Another form of file lint is bad file names. These files may not eat away at hard drive space, but they may be difficult to use or move. The common user will occasionally encounter bad names when they try to copy their music collection from their computer to their portable device. This can result in odd warnings about a file having an invalid name, and the transfer fails. Typically this is found when the file was titled in a language other than the user's native language. While bad names are a common annoyance, it is not required that the user fix them (though it is recommended).
'Bad names' searches out all files and inspects their naming conventions. The slider at the top of the section allows the user to set the sensitivity level. Level one is the least strict while level four is a strict POSIX check. The check box to the right of the slide bar allows the user to select UTF8 checking. The color code is simply the color given by the 'ls' command on the users system. Please consult the OS help pages for more information on UTF8, POSIX, and 'ls'.
Command Line Interface
There are two utilities provided by FSlint for command line checking. The first is 'findnl' to find bad names. The second is 'findu8' to find names with bad UTF8 encoding.

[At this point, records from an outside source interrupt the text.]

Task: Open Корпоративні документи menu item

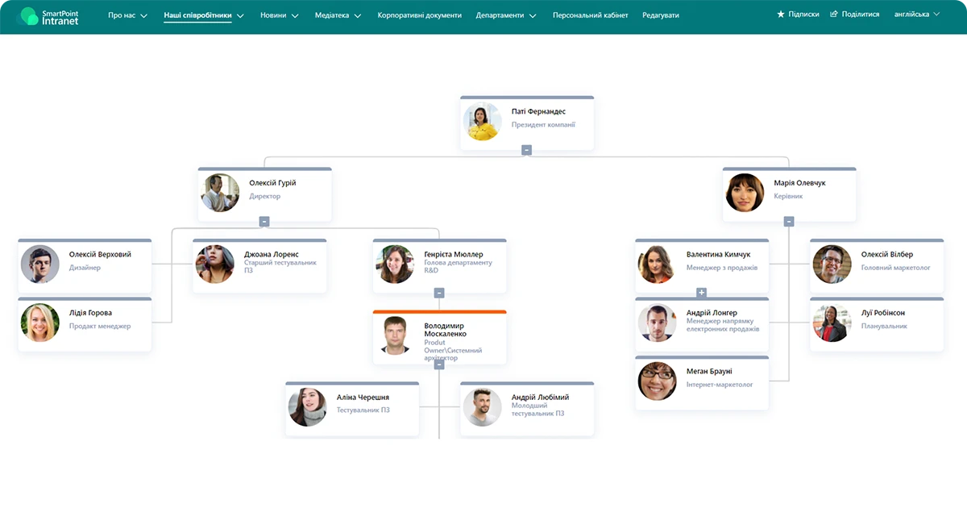Action: coord(419,15)
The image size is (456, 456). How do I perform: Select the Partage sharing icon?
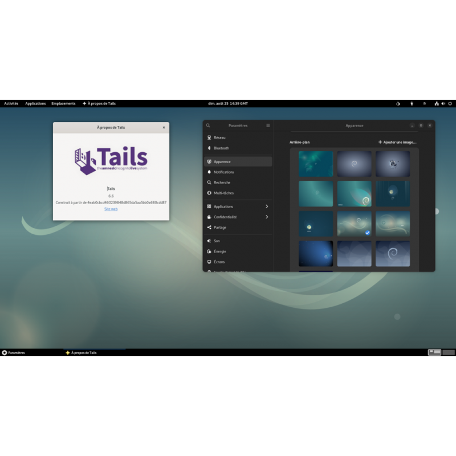(x=209, y=227)
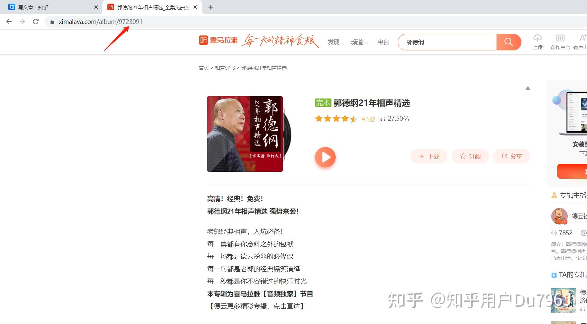
Task: Play the album with orange play button
Action: [x=325, y=157]
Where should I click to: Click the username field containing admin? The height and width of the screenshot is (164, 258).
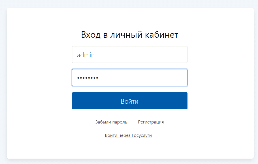pos(129,55)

$ /usr/share/fslint/fslint/findnl --help find Name (directory or file) Lint. Usage: findnl [-1] [-2] [-3] [-p] [[-r] [-f] paths(s) ...] These options are mutually exclusive (i.e. only the last one takes effect). -1 is least checking, -3 is most. The default is 2. -p is most stringent and applies POSIX.1 filename portability testing. I.E. characters are limited to [A-Za-z0-9_.-] and max name length = 14 and max path length = 255. If no path(s) specified then the current directory is assumed.
$ /usr/share/fslint/fslint/findu8 --help find names with invalid UTF8 encoding. Usage: findu8 [[-r] [-f] paths(s) ...] If no path(s) specified then the current directory is assumed.